Lentamente, ma in maniera inarrestabile sta cambiando il nostro modo di apprendere grazie alle nuove tecnologie. Anche nei corsi di formazione più costosi i corsisti seguono (mentre magari stanno smanettando con un palmare..) certi che il docente, alla fine della lezione, alla richiesta “Ci dà poi le slide?”, risponderà in maniera affermativa.
E il nostro apprendere si limita, ormai, a collezionare delle slide. Pochi gli appunti presi in maniera diretta mentre si ascolta, scarse le riflessioni originali che possono scaturire (o essere “scatenate”) da un interessante presentazione.

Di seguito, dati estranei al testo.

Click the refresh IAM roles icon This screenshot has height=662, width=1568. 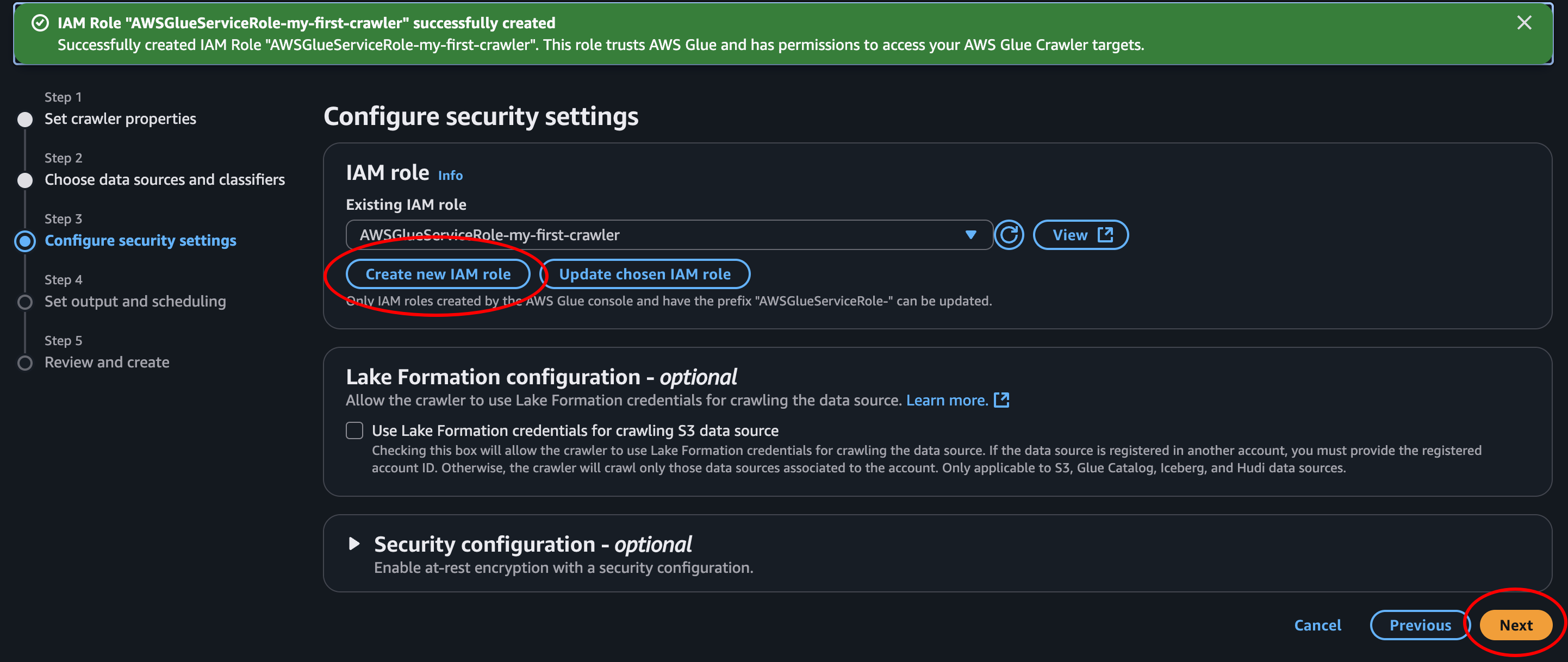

Sembra essere un trend inarrestabile che riguarda anche il media incontrastato dei nostri tempi, Internet, al quale deleghiamo memoria, creatività e critica (“Ma anche il web ha i suoi pentiti”, Corriere della Sera, 16 maggio 2011, pag. 37). Intanto non si riesce più a scrivere in corsivo. E questo comincia ad allarmare gli educatori per i risvolti negativi sulle capacità di apprendimento, studio e sviluppo e addirittura sulle capacità motorie sugli studenti (“E il corsivo divenne indecifrabile”, Corriere della Sera, 29 aprile 2011, pag. 55).
Insomma, cominciamo ad essere dei “collezionisti di informazioni”, anzi - come scrive Nicholas Carr nel suo “Internet ci rende stupidi?” – siamo dei “giocolieri dei dati”.
Proprio Carr ci aiuta a comprendere meglio una delle principali novità dei nostri tempi sotto il profilo dell’apprendimento e cioè che Internet ci garantisce l’accesso immediato a delle informazioni soddisfacenti. Ma la Rete riduce la capacità di conoscere in profondità un argomento direttamente,” di costruire nella mente tutte quelle connessioni ricche e soltanto nostre che danno origine all’intelligenza personale” (Carr, op. cit., pag, 173).
Tornare alla carta e alle penna come rimedio al progressivo appiattimento del pensiero originale?